**PROBLEM TO WORK ON**
Answer these questions about the forum thread on a disputed football call:
1. According to the quote from sigma1914, what did the player fail to do?
2. In joshjr's reply, where does he say the player had both feet?
3. Since what year has mystic7 loved baseball?

**SELECTION**
───

Agreed, it's one of those weird interpretation rules.


----------



## Castlebill (Jul 25, 2006)

I was unaware that there were no bad calls in college games.


----------



## joshjr (Aug 2, 2008)

sigma1914 said:


> The rule was followed. He didn't maintain possession.


Its still crap. He has both feet in bounds and position of the ball in the end zone. It should of been a TD.


----------



## mystic7 (Dec 9, 2007)

I could care less about football in general and the Lions in particular but I did see that replay and it was a baaaaaaaad call. I also agree with the Gallaraga perfect game fiasco. Changing that last play from a hit to an out would not have changed anything else other than removing a hitless at bat from the next batter up, who ended the game.

For me personally, although I've loved baseball since 1961, I've been fed up with the prima donna overpaid a-hole athletes and the whole corporatization of the sport. I was totally disgusted to see a video put online of Mary Cary the porn slut that she shot while in Melky Cabrera's hotel room. If it wasn't for my mentally handicapped son suddenly becoming a super Yankee fan I'd have stopped watching 4 years ago. Plus the fact, and I know this sounds racist but I don't care, but I feel like I'm watching Mexican League baseball now. 80% of the players are hispanic.

───

**SUPPLIED MATERIAL**
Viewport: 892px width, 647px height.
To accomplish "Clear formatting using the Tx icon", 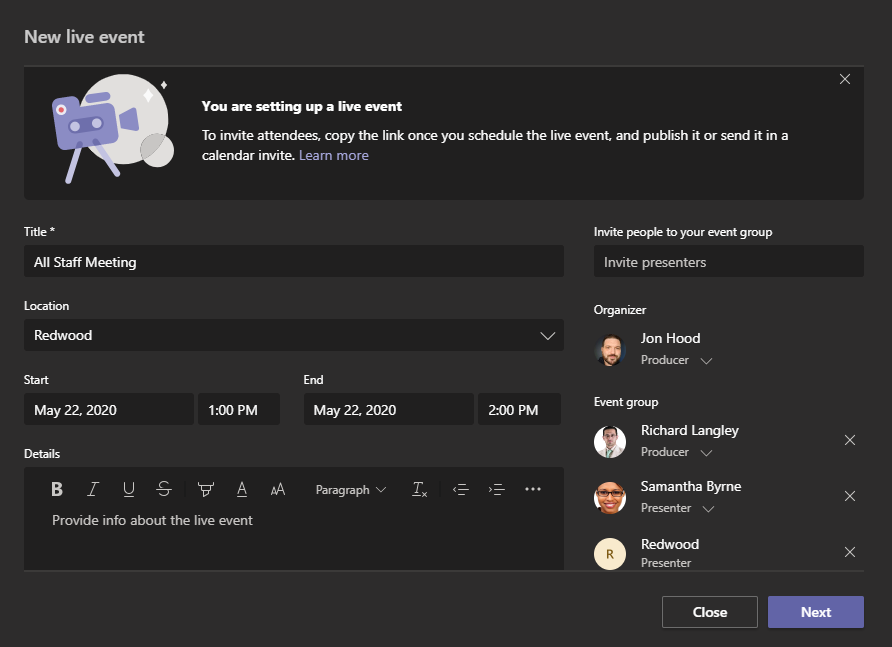I will pos(419,490).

───

**FINISHED ANSWER**
1. He didn't maintain possession.
2. In bounds.
3. 1961.